Pour briguer l’élection présidentielle, à la lumière du nouveau code électoral, il faut parler au moins une langue nationale, être marié à un ou une gabonaise.

J’ai comme l’impression que ceux qui ont incéré ces deux dispositions dans le code électoral vivent non pas au Gabon mais sur la planète Vénus et ignorent tout de nos réalités. Même s’il est vrai qu’Alain Bernard Bongo et son épouse ne parlaient aucune langue du terroir, ce qui a motivé cette disposition obligeant tout candidat à parler au moins une langue du pays, mesure inspirée par le dialogue d’Agondjé d’avril 2024. L’exemple de ce couple, qui serait un accident de l’histoire, ne devait pas influencer notre code électoral jusqu’à en faire un cas d’école. Et puis, en quoi le fait de ne pas maîtriser un de nos patois serait à l’origine de leur échec à la tête du pays ?

Le parler local suppose qu’on a été initié soit à l’école ou dans le milieu familial.

Les langues maternelles ne sont pas étudiées dans nos établissements scolaires faute de volonté politique. L’Institut pédagogique national (IPN) n’a pas encore conçu des contenus, des livres et dictionnaires, des outils visant l’initiation des apprenants aux langues locales. Comment alors dans ce cas avoir la maîtrise de nos expressions ?

Aujourd’hui, de nombreux gabonais vivent dans des familles recomposées dont les parents eux-aussi issus des melting-pots, n’ont aucune maîtrise de nos idiomes. Leurs progénitures vivant dans un environnement linguistique hétéroclite et dont la langue française sert de langue véhiculaire, trainent donc ce handicap.

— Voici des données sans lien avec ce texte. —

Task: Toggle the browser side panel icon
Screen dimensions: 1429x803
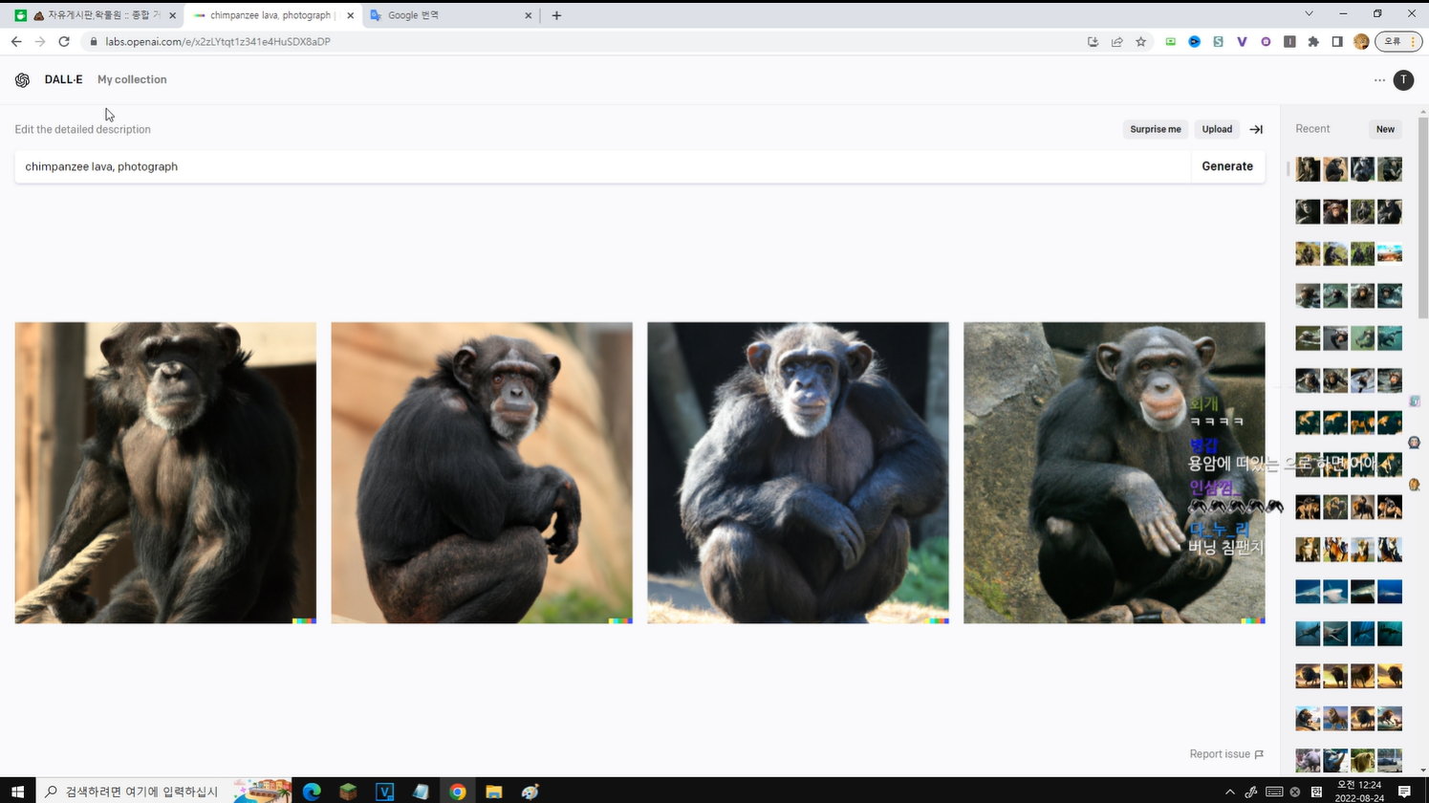Action: (1337, 42)
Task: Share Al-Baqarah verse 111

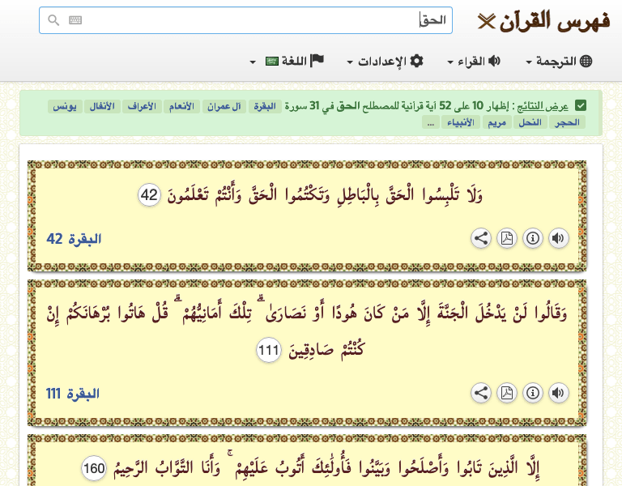Action: click(481, 393)
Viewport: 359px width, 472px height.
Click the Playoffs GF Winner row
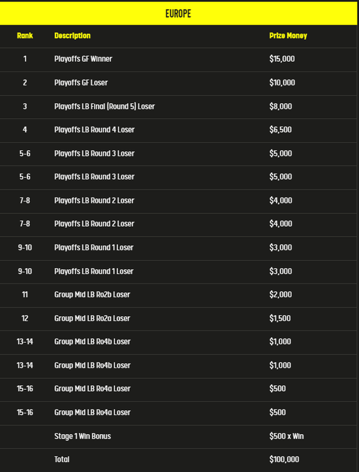178,59
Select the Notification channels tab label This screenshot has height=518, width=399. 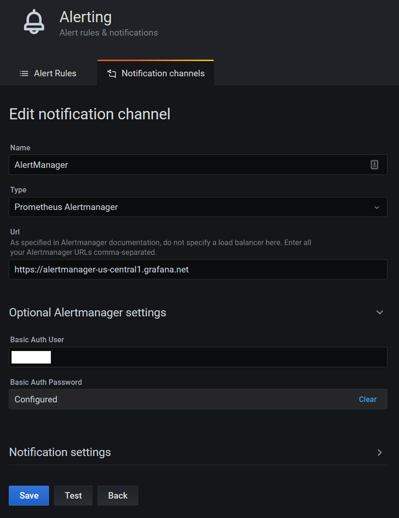(x=163, y=74)
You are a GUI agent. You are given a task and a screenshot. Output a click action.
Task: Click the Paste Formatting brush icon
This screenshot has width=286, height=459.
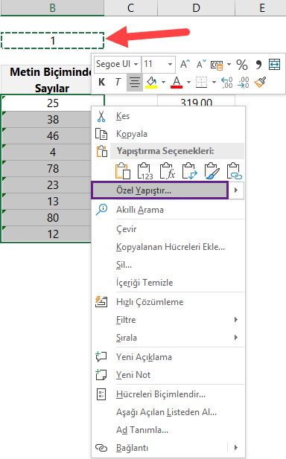(x=212, y=171)
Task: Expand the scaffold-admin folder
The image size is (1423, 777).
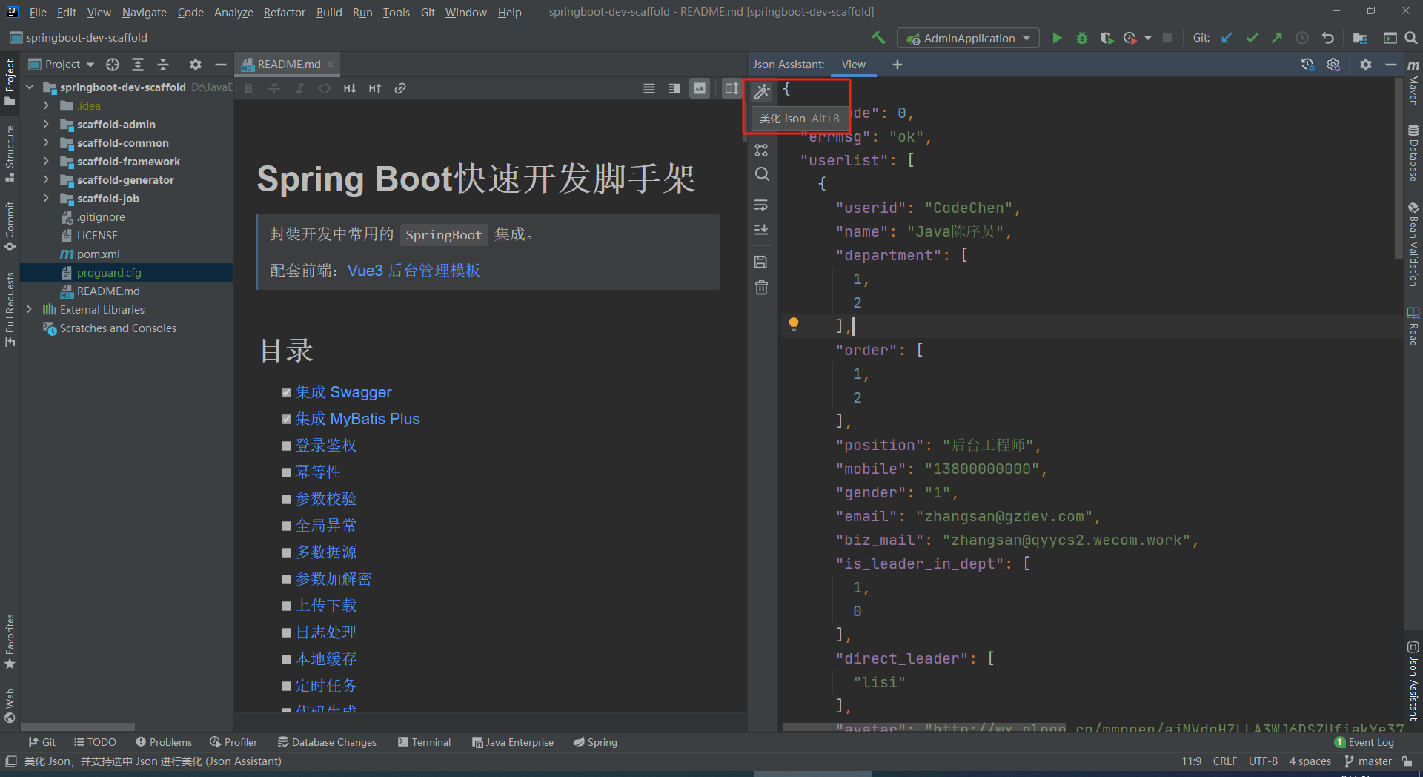Action: (x=46, y=125)
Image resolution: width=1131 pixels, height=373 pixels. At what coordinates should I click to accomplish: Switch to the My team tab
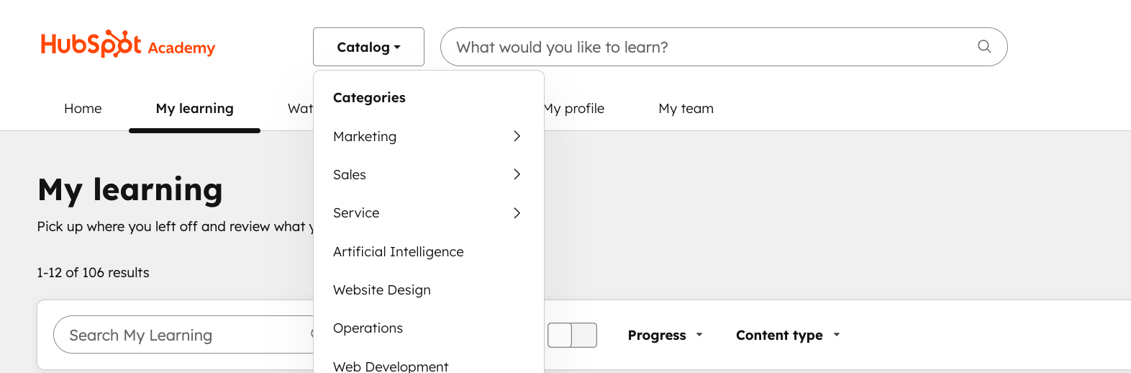click(x=686, y=109)
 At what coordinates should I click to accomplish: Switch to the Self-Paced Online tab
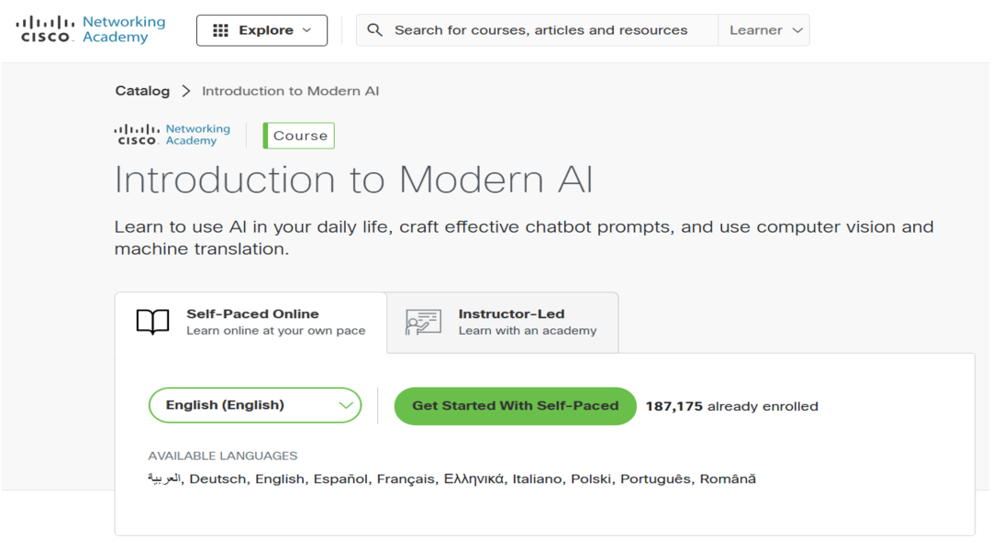pos(251,322)
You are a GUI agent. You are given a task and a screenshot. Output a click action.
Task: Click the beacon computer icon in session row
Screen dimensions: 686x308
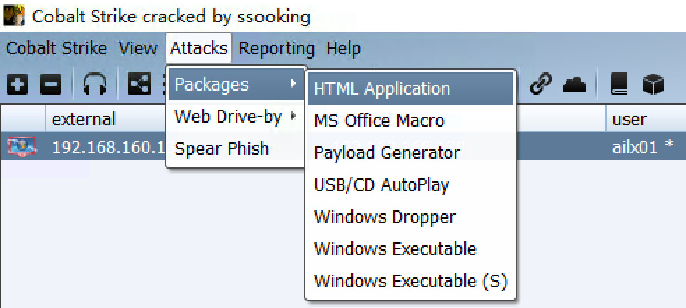(x=22, y=147)
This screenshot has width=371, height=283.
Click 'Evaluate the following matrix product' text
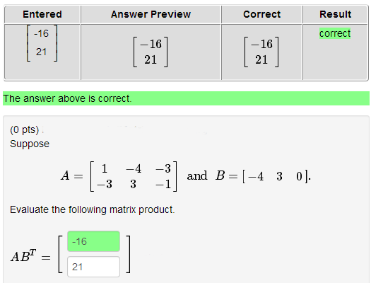(93, 209)
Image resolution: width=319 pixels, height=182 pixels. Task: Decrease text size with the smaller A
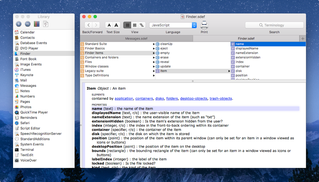click(x=109, y=25)
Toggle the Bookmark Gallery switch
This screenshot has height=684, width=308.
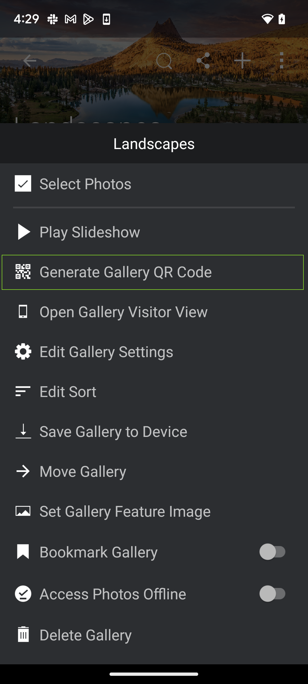[272, 552]
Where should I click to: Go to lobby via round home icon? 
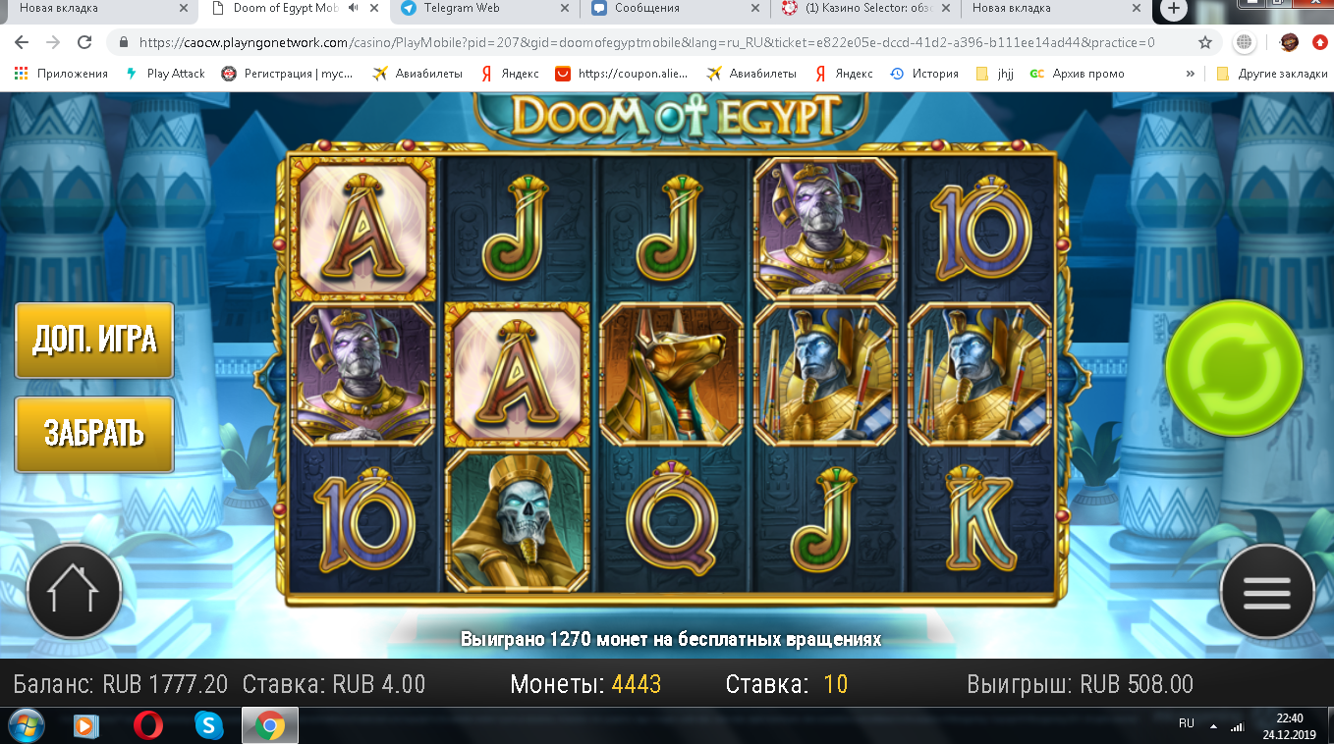(74, 592)
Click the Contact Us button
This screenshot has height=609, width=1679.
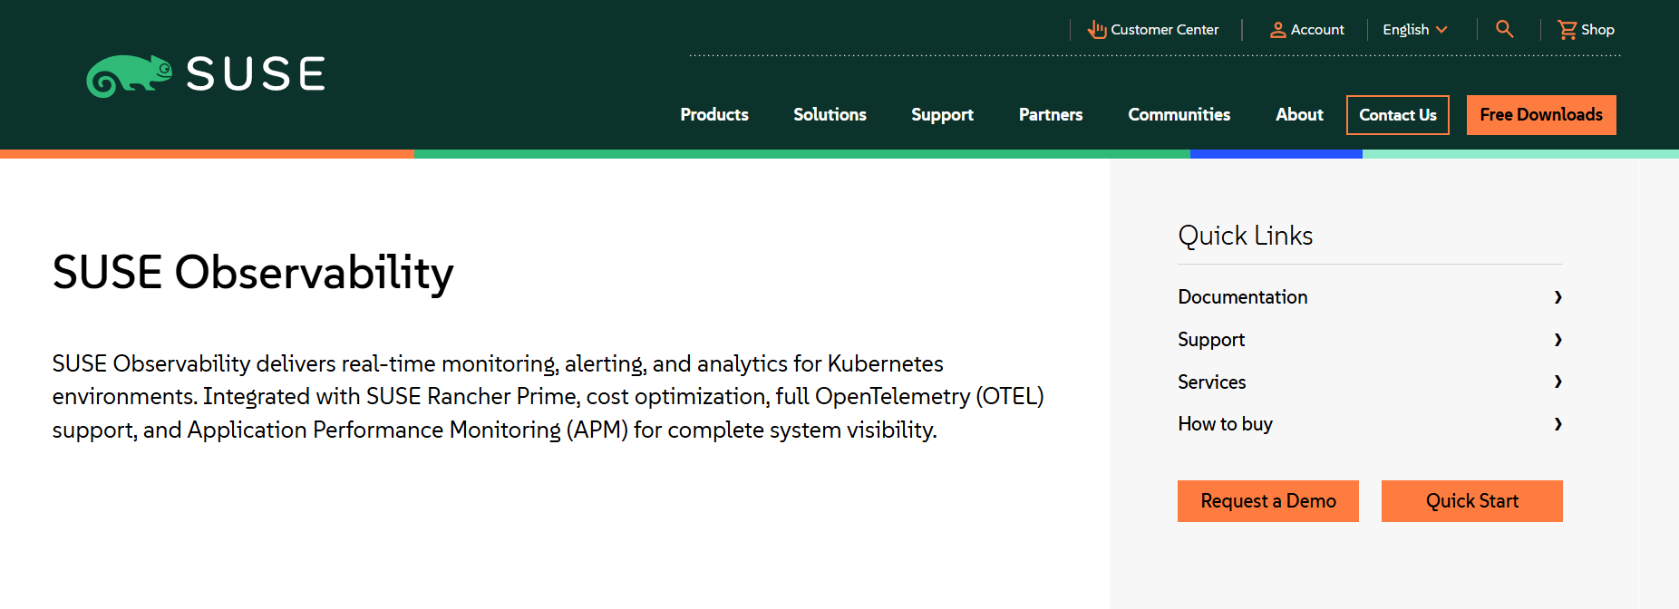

Reconnaissons-le, les politiques publiques en matière d’appropriation de nos cultures ont failli sur toute la ligne.

Au Gabon, il y a des décennies, des linguistes voulaient faire du Tsogo, une langue nationale. Ils partaient du principe que toute nation plante ses racines sur un mythe fondateur. Et le Bwiti constituant le socle consensuel avec le Tsogo comme langage parlé par toutes les ethnies du Gabon ayant adopté ce rite initiatique ; le Tsogo avait été retenu comme langue nationale. Mais le projet fut étouffé dans l’œuf.

Les colons, aidés par les prêtres dans leur mission faussement civilisatrice, avaient réussi à nous acculturer. Diabolisées, nos langues étaient condamnées à disparaître.
Dans les années pré ou post indépendance, dans cette même veine ‘’complo-tiste’’, il était strictement interdit de parler son patois en classe et dans les airs de jeux.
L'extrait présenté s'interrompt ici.